I don't like cheap processed food or the concept of it. We are on a severe budget at the moment which is why I bought it just this once. But to my mind if the meat is from a reasonably high welfare source - ie NOT chicken from Thailand or pork from Denmark, for example - then I am not too bothered by the concept of the processed meat itself. I have assumed Irish beef is reasonably high welfare - if I'm wrong on that score then I hold my hands up, but as a general rule I only buy British or Irish anything.

If you're prepared to eat the leg or back muscles of an animal it seems pretty hypocritical to turn your nose up at the less attractive sounding bits, mechanically recovered or not. I would rather see the whole animal put to use personally. As I said it is what else might be going into these products - unlabelled - that now very much worries me.

gaelicsheep · 16/01/2013 16:28

Has anyone said this yet:

"Food beyond compare
Food beyond belief
Mince it in a mincer and pretend it's beef.
Liver of a horse
Kidney of a cat
Filling up the sausages with this and that."
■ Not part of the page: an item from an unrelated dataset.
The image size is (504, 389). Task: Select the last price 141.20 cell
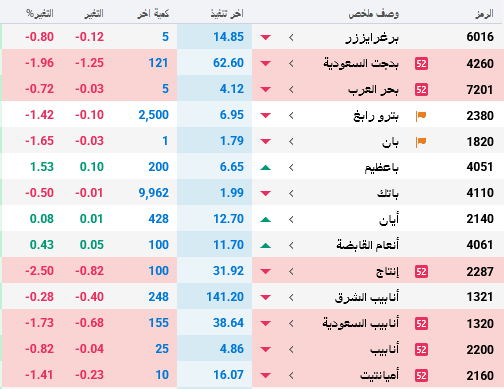click(214, 296)
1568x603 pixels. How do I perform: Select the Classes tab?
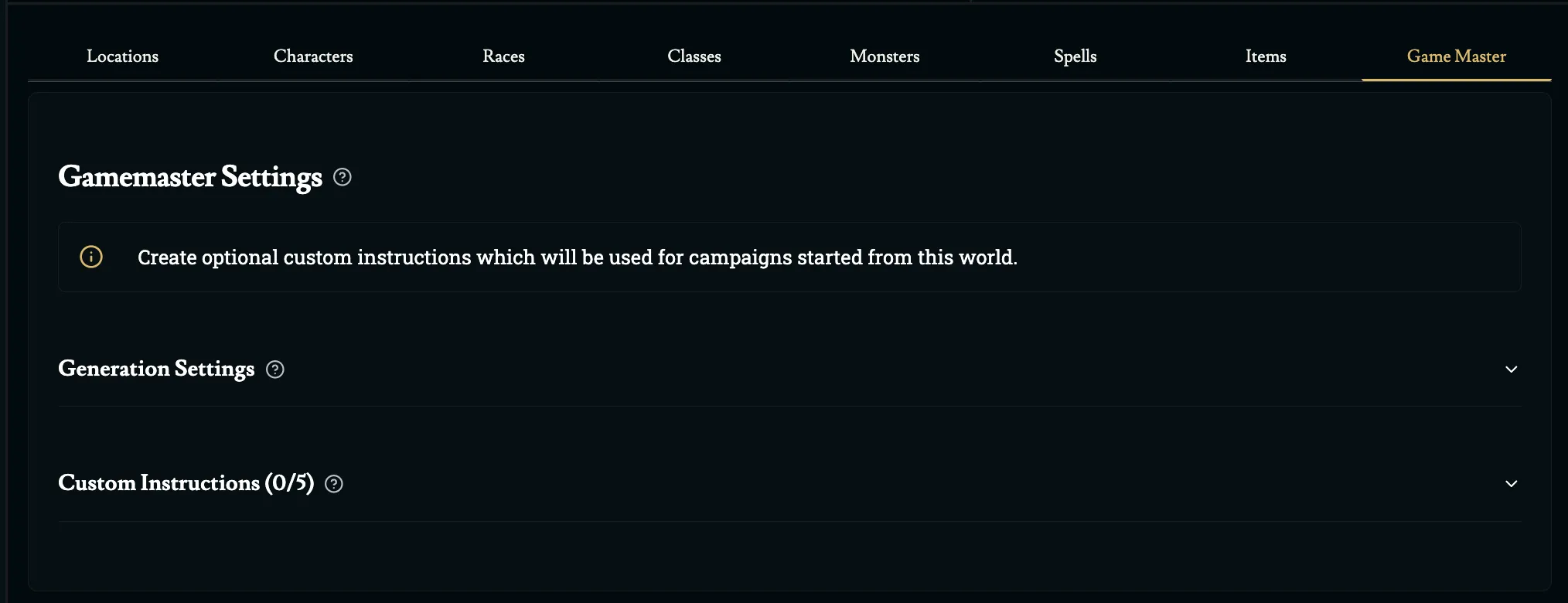click(x=694, y=56)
This master mistress of the house might be turning the family vegetarian after this.

lljkk · 16/01/2013 16:31

Mary had a Little Lamb,
And when she saw it Sicken,
She shipped it off to Packingtown,
and now it's labeled Chicken!

recall · 16/01/2013 16:36

I just checked our's in the fridge ...and their off ! Grin

recall · 16/01/2013 16:36

*they're

lljkk · 16/01/2013 16:37

Little Girl: "What's for tea tonight, Mummy?"
Mum: "I thought we'd have some nice fish fingers."
Little Girl starts crying "But I really wanted PONY!"

HeavenlyWineandRoses · 16/01/2013 17:57

I've eaten horse but it was sold to me as horse meat (in France) and I would be annoyed if I was mislead into thinking one was the other.
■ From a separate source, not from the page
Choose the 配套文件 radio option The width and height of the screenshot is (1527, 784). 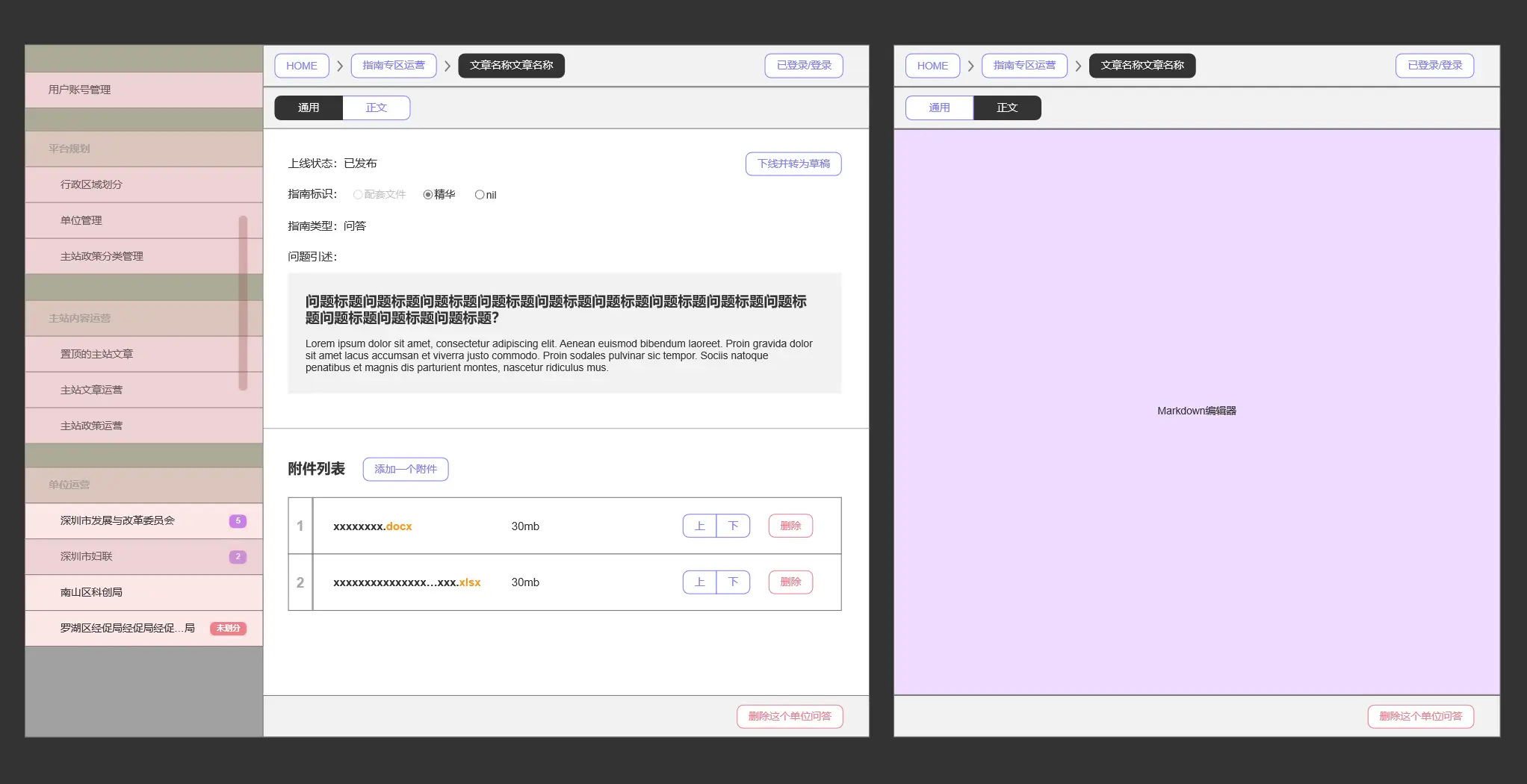coord(358,195)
flatpackhamster · 16/01/2013 18:39

gaelicsheep

A few things here in response to the OP. I'm fairly repulsed by this, we ate these very burgers last night. However I'm not repulsed by the concept of horse meat per se, albeit that it's not something we tend to eat in our culture. What repulses me is that I bought these on the basis of them containing 63% percent beef - a higher percentage than the more expensive ones as it happens - and not too many nasty "additives", but god only knows what they actually contain. There could be anything in there, far worse than horse meat.

I don't like cheap processed food or the concept of it. We are on a severe budget at the moment which is why I bought it just this once. But to my mind if the meat is from a reasonably high welfare source - ie NOT chicken from Thailand or pork from Denmark, for example - then I am not too bothered by the concept of the processed meat itself. I have assumed Irish beef is reasonably high welfare - if I'm wrong on that score then I hold my hands up, but as a general rule I only buy British or Irish anything.

What you and most consumers don't realise is that the meat you're buying can come from anywhere in the EU, unless it's specifically labelled as British or Irish, and you have to look hard to check that it's British. Suppliers are entitled to source their meat from anywhere in the EU, and the quality of the inspection is dire outside the UK.

This is, of course, a consequence of agriculture being run by Brussels, a factor I hope you'll consider next time you vote. Wink

You can look for the red tractor on the pack, which signifies a British product.

ToastedTeacakes · 16/01/2013 19:56

The horse part would be the least of my worries.

Slave labour, now this. What next Tesco?